With babies, it’s super simple. You don’t have to worry about them understanding you or any translating which you might have to do with older children. Just use German whenever you speak to them. As you immerse your baby in German, you may find that your own German improves. If you can’t do it all the time, pick a few times of the day to use German and try and increase from there.
You may find it helpful to spend some time setting goals and consider how you’ll get a monolingual spouse involved.
Playing German music at playtime and reading German books at bedtime is a great way to make things fun and also get you in a German mindset. You may also learn some new words in the process.
You may even find that others around you start to pick up a few German words here and there.
Doesn’t it seem strange to speak to tiny baby in German, especially if no other German speakers are around?

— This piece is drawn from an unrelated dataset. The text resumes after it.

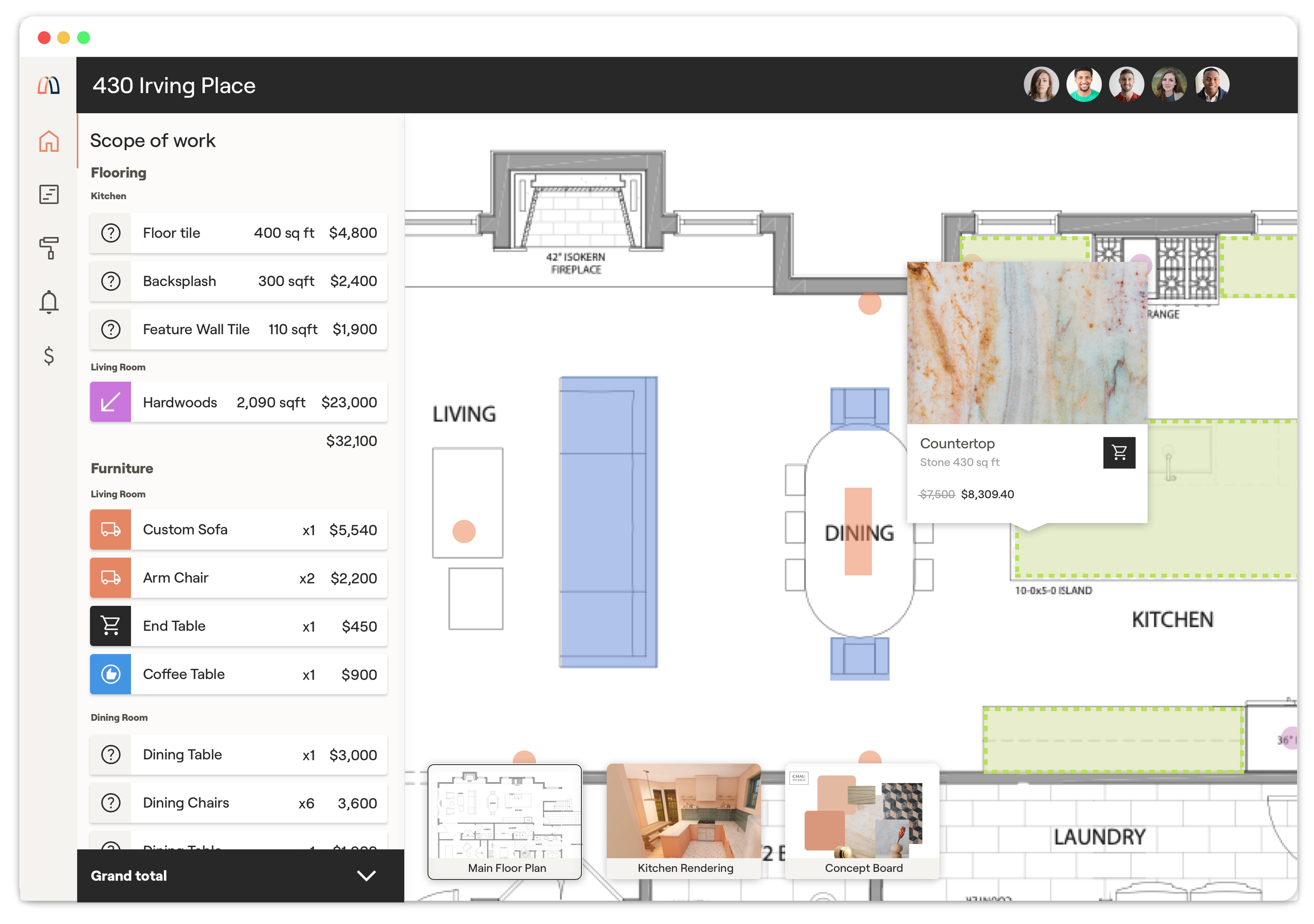Click the purple arrow icon on Hardwoods item

click(x=110, y=402)
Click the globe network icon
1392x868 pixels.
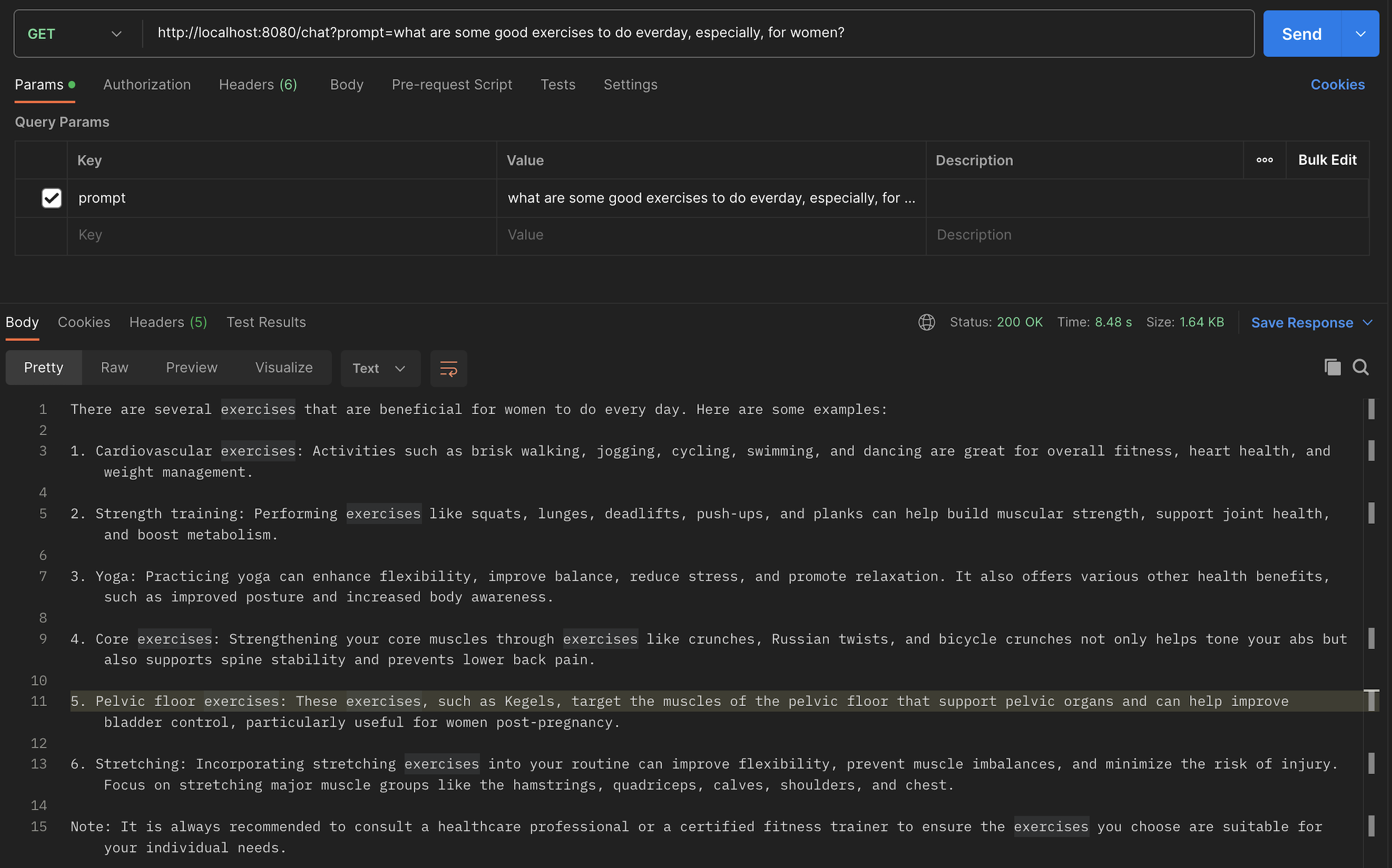(926, 322)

Well, yes, it may feel weird at first. If you’ve committed to raising your child bilingually and you’re not a native German speaker, it may be a little hard to get the habit established. You’ll have a whole new vocabulary to learn. How do you say “How’s my sweet little munchkin?” in German anyway? :) You’ll need to learn some new lullabies and terms of endearment. You probably didn’t learn this stuff in German class or on a trip to Europe! Even if you grew up in a bilingual household, you may have forgotten the German “baby-ese” that is so necessary for little ones.
But babies need to be spoken to, even when they’re too little to understand.
They need to hear language, language directed at them, to help them make sense of the world around them. And if you’re raising a bilingual baby, then you might as well start as soon as possible.
A bilingual example
Jessica Giering has spoken German with her triplets since they were born. They are now interacting at an age-appropriate level in German and English. She says, “it was challenging at first to remember to speak German to them but after a few weeks, it just came naturally.”
The sooner the better.
So don’t put it off until she’s older and has “established” the English language in her brain. A baby’s is biologically wired for languages and you can take advantage of that when you immerse her in German from the start.
What’s the best thing about speaking German with your baby?
She’ll think that everything you say is brilliant! An appreciative audience is always a good thing.